How to set up a 301 redirect for love
A 301 redirect is easy for a web page. But how about for love?
For those who got here for the “love” search term, a 301 redirect is like a forwarding address when you’re on vacation and the mailman knows to forward all mail to your cousin’s house. In case you’re just dying to know what the HTML looks like, here’s what you’d need to put in your .htaccess file (my WHAT file? … don’t worry about it):
# Redirect old file path to new file path
Redirect /olddirectory/oldfile.html http://example.com/newdirectory/newfile.html
If you gt here for the “301 redirect” search term, love is something more abundant than cheap server space. It’s everywhere, in us, around us, available to us at all times. But there can be some technical issues with directing it to where you’d like it to go.
Now that both camps are sufficiently educated, let’s get down to the How To.
See how easy that is? For the web page, it’s old path or URL and then the new one. Whenever someone comes to that old page, they’ll be redirected, automatically, to the new one. Set it up once and it’ll work forever. Easy peasy.
But people are sending me love, not website traffic. I need to redirect it to my dad. He’s sick.
I have so much love that the hosting company wants me to upgrade my storage plan. I harness such joy that my hosting company is secretly siphoning off bits and bytes of it to share with other clients of theirs. There is so much happiness in my body that I’m a hot air balloon so billowed and strong that you need 50 ropes to keep me battened down.

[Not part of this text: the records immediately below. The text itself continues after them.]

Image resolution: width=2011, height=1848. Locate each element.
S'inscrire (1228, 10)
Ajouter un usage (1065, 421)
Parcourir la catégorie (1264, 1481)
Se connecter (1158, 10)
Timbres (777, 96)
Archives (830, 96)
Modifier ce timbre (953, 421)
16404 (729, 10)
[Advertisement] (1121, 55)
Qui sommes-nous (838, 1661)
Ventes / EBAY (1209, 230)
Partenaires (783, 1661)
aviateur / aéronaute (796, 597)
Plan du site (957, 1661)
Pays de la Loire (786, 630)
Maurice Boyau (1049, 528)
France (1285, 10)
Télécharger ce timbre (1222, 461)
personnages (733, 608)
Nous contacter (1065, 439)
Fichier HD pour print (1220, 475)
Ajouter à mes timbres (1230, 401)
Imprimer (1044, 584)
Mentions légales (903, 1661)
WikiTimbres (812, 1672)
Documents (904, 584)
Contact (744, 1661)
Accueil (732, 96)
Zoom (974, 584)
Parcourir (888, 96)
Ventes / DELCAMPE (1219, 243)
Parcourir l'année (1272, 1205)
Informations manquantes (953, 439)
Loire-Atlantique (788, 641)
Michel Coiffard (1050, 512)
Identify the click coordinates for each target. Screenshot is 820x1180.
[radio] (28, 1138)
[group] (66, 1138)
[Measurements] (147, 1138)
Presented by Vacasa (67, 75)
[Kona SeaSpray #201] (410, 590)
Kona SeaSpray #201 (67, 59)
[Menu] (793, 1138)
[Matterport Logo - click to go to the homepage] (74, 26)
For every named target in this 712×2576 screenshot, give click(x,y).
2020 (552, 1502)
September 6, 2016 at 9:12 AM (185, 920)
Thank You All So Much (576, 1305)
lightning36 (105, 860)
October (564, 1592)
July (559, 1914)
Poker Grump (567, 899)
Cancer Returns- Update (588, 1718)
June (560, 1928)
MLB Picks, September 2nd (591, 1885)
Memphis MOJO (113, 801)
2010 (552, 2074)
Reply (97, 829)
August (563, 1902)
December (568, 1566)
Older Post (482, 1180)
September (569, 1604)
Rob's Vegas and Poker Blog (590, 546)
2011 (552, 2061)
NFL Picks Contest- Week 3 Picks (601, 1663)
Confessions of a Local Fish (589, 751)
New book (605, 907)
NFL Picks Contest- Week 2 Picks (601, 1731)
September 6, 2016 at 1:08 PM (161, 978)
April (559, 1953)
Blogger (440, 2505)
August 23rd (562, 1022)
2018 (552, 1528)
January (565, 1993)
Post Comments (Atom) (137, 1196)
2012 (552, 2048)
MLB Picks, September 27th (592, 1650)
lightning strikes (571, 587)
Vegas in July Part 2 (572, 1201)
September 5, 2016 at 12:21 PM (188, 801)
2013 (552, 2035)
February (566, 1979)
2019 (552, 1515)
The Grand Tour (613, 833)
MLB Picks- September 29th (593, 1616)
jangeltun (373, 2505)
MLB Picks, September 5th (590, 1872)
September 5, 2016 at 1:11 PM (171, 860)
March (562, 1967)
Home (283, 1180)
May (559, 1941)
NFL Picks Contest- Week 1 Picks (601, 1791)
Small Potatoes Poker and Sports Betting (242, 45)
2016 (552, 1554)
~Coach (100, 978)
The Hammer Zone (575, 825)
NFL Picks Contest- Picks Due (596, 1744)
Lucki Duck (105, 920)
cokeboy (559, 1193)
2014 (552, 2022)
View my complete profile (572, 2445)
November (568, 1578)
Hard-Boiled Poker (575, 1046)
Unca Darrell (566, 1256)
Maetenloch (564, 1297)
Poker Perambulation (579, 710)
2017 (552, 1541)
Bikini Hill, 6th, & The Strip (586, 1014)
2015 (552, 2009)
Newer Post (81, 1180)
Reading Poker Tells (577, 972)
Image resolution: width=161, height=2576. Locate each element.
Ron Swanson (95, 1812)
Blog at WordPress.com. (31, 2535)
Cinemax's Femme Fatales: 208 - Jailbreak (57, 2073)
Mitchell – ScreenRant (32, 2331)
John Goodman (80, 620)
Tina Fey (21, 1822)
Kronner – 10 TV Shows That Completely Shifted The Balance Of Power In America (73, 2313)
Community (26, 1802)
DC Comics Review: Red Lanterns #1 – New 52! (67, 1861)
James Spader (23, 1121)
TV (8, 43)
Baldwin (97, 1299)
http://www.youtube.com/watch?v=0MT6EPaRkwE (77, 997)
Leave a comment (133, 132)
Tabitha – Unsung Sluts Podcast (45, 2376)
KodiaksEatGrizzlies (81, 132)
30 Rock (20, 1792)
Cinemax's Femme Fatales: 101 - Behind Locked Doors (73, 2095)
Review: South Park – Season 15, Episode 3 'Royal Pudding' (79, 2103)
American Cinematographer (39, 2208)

If there is a surplus, how can we transfer some of it?
If I have so much and people are sending me so much more, how can I just automatically, permanently and effortlessly redirect that love and energy and spirt to my dad? He’s the one who needs it. Can I just pass it along? By feeling it? By thinking it? By explaining how I’d like it to work here? Maybe it’s working already because of all that. I wish it were as easy as an .htaccess file. Maybe it is.